It was all good training for me. I had prayed for experienced help ‘tending to Jehovah’s sheep’ and in short order three three titans came along. I even called them ‘titans’ in the final chapter of ‘Tom Irregardless and Me.’ I related the time—it was real and I was there—when Davey the Kid gave his first student talk in the congregation before Slow Joe, the School conductor. With only mild exaggeration on both sides, I wrote that never in his life had Davey the Kid not been awarded a G following a talk (it stood for ‘good’) and never in his life had Slow Joe awarded one. I dramatized it for all I was worth and put it in a setting of the old West. I spoke of the climactic moment when ‘you could hear a pin drop.’ Solely because I like to play with words and images, I substituted that ‘you could hear a plane drop.’ Laura, who reviewed parts of the manuscript prior to self-publishing—Laura, who know nothing of the background, suggested that my substitution didn’t make any sense. What was I to tell her—that it did?
Hi Tom,
Enjoying your writing immensely. For a long time I imagined that being in the truth and being any kind of author was incompatible. In recent years though, through the books of an elder now living on the Mediterranean island of Crete and latterly through discovering your work, I am so glad that this idea has proven to be wrongly conceived. It's been dream of mine to write. I know; Stop dreaming. Start writing!
Also you have helped me immensely to come to grips with a number of issues I have brought on myself largely through wandering onto the wrong YouTube channels.

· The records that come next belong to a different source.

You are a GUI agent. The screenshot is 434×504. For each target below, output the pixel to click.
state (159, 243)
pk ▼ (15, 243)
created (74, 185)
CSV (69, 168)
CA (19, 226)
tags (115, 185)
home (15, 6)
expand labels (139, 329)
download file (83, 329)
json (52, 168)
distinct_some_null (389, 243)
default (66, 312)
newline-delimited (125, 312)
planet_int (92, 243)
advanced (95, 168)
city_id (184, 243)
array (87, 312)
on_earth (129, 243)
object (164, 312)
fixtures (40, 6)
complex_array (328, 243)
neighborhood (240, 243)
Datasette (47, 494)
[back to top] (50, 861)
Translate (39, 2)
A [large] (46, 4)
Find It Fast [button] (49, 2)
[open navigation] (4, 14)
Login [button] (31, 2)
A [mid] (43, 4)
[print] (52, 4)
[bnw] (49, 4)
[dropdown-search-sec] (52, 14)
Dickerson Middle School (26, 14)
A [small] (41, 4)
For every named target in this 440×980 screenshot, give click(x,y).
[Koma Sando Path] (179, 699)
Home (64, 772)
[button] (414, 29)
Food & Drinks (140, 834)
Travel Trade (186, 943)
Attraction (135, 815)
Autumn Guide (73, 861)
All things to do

Anyway I just wanted to say thanks on both counts.
Jehovah bless
[Tom replied: Hi Steve. I wrote the following paragraph in ‘Dear Mr. Putin’ — “ Books about Jehovah’s Witnesses authored by Jehovah’s Witnesses are not plentiful. This is a shame, for no outsider, even with the best of intentions, can do justice to the faith as can a Witness—they miss the nuances, and in some cases, even the facts. Three reasons account for this drought. Jehovah’s Witnesses are primarily drawn from the ranks of working people, who are not inclined to write books. Pathways of publicizing their faith are already well established and few think to go beyond them—why write a book when you can and do look people in the eye and tell them what you have to say? Even blogs of Jehovah’s Witnesses are relatively few. There is also a sense of not wanting to compete with an official channel.”
There are a few. Not many that I know of. Then there are also those authors who write of completely secular things.]